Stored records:
————————
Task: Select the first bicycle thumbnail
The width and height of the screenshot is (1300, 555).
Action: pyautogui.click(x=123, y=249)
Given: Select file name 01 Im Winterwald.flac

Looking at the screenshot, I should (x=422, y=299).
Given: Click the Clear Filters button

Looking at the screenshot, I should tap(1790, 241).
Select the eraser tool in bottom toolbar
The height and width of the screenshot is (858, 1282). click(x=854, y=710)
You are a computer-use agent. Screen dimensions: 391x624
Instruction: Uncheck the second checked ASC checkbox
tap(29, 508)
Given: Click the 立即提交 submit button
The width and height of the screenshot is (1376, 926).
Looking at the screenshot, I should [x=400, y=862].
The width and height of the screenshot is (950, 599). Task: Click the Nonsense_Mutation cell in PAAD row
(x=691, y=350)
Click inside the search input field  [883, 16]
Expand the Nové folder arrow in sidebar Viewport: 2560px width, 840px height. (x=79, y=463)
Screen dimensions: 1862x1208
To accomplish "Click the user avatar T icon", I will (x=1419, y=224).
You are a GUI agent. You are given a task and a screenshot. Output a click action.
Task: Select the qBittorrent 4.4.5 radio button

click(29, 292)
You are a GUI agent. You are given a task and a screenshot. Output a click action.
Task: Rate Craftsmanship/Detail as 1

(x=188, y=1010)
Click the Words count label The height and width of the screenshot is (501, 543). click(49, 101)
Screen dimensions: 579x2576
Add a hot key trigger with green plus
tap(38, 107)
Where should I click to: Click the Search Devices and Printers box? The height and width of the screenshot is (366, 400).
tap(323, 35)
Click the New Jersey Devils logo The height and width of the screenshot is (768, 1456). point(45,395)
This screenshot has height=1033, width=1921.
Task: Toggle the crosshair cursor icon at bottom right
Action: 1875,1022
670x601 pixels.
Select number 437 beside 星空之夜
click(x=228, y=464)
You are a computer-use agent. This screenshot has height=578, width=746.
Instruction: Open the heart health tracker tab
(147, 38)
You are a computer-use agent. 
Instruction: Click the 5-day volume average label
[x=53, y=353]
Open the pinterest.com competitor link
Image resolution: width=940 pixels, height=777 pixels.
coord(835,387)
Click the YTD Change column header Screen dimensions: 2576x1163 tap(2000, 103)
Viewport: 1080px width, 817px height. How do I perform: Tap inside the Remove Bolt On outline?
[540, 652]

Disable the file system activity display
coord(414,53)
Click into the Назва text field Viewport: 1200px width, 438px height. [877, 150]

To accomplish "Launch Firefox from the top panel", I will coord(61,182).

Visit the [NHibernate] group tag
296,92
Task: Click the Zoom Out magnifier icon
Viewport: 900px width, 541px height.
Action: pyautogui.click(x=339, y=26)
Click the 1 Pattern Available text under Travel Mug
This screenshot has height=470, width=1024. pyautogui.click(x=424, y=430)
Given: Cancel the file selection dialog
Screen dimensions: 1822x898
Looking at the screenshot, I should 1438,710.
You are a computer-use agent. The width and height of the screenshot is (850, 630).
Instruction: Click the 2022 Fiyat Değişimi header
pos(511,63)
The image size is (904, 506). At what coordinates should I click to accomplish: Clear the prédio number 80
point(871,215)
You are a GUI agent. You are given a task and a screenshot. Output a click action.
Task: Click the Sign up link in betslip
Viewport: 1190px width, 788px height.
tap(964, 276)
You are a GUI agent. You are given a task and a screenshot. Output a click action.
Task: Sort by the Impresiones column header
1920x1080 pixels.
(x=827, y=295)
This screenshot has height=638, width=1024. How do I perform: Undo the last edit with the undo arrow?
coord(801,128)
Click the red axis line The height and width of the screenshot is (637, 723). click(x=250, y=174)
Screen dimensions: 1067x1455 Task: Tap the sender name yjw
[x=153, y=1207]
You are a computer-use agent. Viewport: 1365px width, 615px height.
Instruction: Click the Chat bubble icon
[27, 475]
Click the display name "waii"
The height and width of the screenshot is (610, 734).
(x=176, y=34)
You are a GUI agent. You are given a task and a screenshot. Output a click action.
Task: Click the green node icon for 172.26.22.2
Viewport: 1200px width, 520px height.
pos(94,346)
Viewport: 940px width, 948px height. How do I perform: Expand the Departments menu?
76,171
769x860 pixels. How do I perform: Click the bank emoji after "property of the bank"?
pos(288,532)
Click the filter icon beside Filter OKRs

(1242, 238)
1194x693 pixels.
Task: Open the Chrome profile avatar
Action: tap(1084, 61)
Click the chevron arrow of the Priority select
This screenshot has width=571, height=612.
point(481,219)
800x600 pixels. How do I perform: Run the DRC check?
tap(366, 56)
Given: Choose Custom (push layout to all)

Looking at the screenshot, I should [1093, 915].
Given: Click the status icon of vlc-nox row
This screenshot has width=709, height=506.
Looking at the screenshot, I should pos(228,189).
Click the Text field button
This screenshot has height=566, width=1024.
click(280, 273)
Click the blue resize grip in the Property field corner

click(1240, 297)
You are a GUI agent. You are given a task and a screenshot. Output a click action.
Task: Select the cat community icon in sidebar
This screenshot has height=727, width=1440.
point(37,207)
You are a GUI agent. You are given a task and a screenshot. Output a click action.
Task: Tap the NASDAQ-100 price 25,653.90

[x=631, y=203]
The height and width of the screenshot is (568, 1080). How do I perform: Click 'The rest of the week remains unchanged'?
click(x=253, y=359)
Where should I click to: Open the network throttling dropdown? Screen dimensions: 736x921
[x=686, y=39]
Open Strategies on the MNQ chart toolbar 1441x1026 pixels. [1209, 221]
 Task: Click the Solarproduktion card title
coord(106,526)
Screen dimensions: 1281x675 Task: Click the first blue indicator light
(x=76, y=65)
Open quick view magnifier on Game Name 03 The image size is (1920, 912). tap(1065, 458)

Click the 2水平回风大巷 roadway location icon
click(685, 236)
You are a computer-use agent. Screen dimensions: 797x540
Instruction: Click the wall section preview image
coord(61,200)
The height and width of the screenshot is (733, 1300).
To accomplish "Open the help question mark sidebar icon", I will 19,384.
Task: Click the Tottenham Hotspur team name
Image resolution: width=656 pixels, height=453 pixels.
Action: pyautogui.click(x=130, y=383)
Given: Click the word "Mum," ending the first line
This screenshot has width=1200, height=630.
————————
Your reply should contain every entry, repeated exactly.

**SOLUTION FOR THIS EXERCISE**.
Task: Select the first bicycle thumbnail
The width and height of the screenshot is (1300, 555).
Action: pyautogui.click(x=123, y=249)
Given: Select file name 01 Im Winterwald.flac

Looking at the screenshot, I should (x=422, y=299).
Given: Click the Clear Filters button

Looking at the screenshot, I should tap(1790, 241).
Select the eraser tool in bottom toolbar
The height and width of the screenshot is (858, 1282). click(x=854, y=710)
You are a computer-use agent. Screen dimensions: 391x624
Instruction: Uncheck the second checked ASC checkbox
tap(29, 508)
Given: Click the 立即提交 submit button
The width and height of the screenshot is (1376, 926).
Looking at the screenshot, I should [x=400, y=862].
The width and height of the screenshot is (950, 599). Task: Click the Nonsense_Mutation cell in PAAD row
(x=691, y=350)
Click inside the search input field  [883, 16]
Expand the Nové folder arrow in sidebar Viewport: 2560px width, 840px height. (x=79, y=463)
Screen dimensions: 1862x1208
To accomplish "Click the user avatar T icon", I will (x=1419, y=224).
You are a GUI agent. You are given a task and a screenshot. Output a click action.
Task: Select the qBittorrent 4.4.5 radio button

click(29, 292)
You are a GUI agent. You are given a task and a screenshot. Output a click action.
Task: Rate Craftsmanship/Detail as 1

(x=188, y=1010)
Click the Words count label The height and width of the screenshot is (501, 543). click(49, 101)
Screen dimensions: 579x2576
Add a hot key trigger with green plus
tap(38, 107)
Where should I click to: Click the Search Devices and Printers box? The height and width of the screenshot is (366, 400).
tap(323, 35)
Click the New Jersey Devils logo The height and width of the screenshot is (768, 1456). point(45,395)
This screenshot has height=1033, width=1921.
Task: Toggle the crosshair cursor icon at bottom right
Action: 1875,1022
670x601 pixels.
Select number 437 beside 星空之夜
click(x=228, y=464)
You are a computer-use agent. This screenshot has height=578, width=746.
Instruction: Open the heart health tracker tab
(147, 38)
You are a computer-use agent. 
Instruction: Click the 5-day volume average label
[x=53, y=353]
Open the pinterest.com competitor link
Image resolution: width=940 pixels, height=777 pixels.
coord(835,387)
Click the YTD Change column header Screen dimensions: 2576x1163 tap(2000, 103)
Viewport: 1080px width, 817px height. How do I perform: Tap inside the Remove Bolt On outline?
[540, 652]

Disable the file system activity display
coord(414,53)
Click into the Назва text field Viewport: 1200px width, 438px height. [877, 150]

To accomplish "Launch Firefox from the top panel", I will coord(61,182).

Visit the [NHibernate] group tag
296,92
Task: Click the Zoom Out magnifier icon
Viewport: 900px width, 541px height.
Action: pyautogui.click(x=339, y=26)
Click the 1 Pattern Available text under Travel Mug
This screenshot has height=470, width=1024. pyautogui.click(x=424, y=430)
Given: Cancel the file selection dialog
Screen dimensions: 1822x898
Looking at the screenshot, I should 1438,710.
You are a computer-use agent. The width and height of the screenshot is (850, 630).
Instruction: Click the 2022 Fiyat Değişimi header
pos(511,63)
The image size is (904, 506). At what coordinates should I click to accomplish: Clear the prédio number 80
point(871,215)
You are a GUI agent. You are given a task and a screenshot. Output a click action.
Task: Click the Sign up link in betslip
Viewport: 1190px width, 788px height.
tap(964, 276)
You are a GUI agent. You are given a task and a screenshot. Output a click action.
Task: Sort by the Impresiones column header
1920x1080 pixels.
(x=827, y=295)
This screenshot has height=638, width=1024. How do I perform: Undo the last edit with the undo arrow?
coord(801,128)
Click the red axis line The height and width of the screenshot is (637, 723). click(x=250, y=174)
Screen dimensions: 1067x1455 Task: Tap the sender name yjw
[x=153, y=1207]
You are a computer-use agent. Viewport: 1365px width, 615px height.
Instruction: Click the Chat bubble icon
[27, 475]
Click the display name "waii"
The height and width of the screenshot is (610, 734).
(x=176, y=34)
You are a GUI agent. You are given a task and a screenshot. Output a click action.
Task: Click the green node icon for 172.26.22.2
Viewport: 1200px width, 520px height.
pos(94,346)
Viewport: 940px width, 948px height. How do I perform: Expand the Departments menu?
76,171
769x860 pixels. How do I perform: Click the bank emoji after "property of the bank"?
pos(288,532)
Click the filter icon beside Filter OKRs

(1242, 238)
1194x693 pixels.
Task: Open the Chrome profile avatar
Action: tap(1084, 61)
Click the chevron arrow of the Priority select
This screenshot has width=571, height=612.
point(481,219)
800x600 pixels. How do I perform: Run the DRC check?
tap(366, 56)
Given: Choose Custom (push layout to all)

Looking at the screenshot, I should [1093, 915].
Given: Click the status icon of vlc-nox row
This screenshot has width=709, height=506.
Looking at the screenshot, I should pos(228,189).
Click the Text field button
This screenshot has height=566, width=1024.
click(280, 273)
Click the blue resize grip in the Property field corner

click(1240, 297)
You are a GUI agent. You are given a task and a screenshot. Output a click action.
Task: Select the cat community icon in sidebar
This screenshot has height=727, width=1440.
point(37,207)
You are a GUI agent. You are given a task and a screenshot. Output a click action.
Task: Tap the NASDAQ-100 price 25,653.90

[x=631, y=203]
The height and width of the screenshot is (568, 1080). How do I perform: Click 'The rest of the week remains unchanged'?
click(x=253, y=359)
Where should I click to: Open the network throttling dropdown? Screen dimensions: 736x921
[x=686, y=39]
Open Strategies on the MNQ chart toolbar 1441x1026 pixels. [1209, 221]
 Task: Click the Solarproduktion card title
coord(106,526)
Screen dimensions: 1281x675 Task: Click the first blue indicator light
(x=76, y=65)
Open quick view magnifier on Game Name 03 The image size is (1920, 912). tap(1065, 458)

Click the 2水平回风大巷 roadway location icon
click(685, 236)
You are a computer-use agent. Screen dimensions: 797x540
Instruction: Click the wall section preview image
coord(61,200)
The height and width of the screenshot is (733, 1300).
To accomplish "Open the help question mark sidebar icon", I will 19,384.
Task: Click the Tottenham Hotspur team name
Image resolution: width=656 pixels, height=453 pixels.
Action: pyautogui.click(x=130, y=383)
Given: Click the word "Mum," ending the first line
This screenshot has width=1200, height=630.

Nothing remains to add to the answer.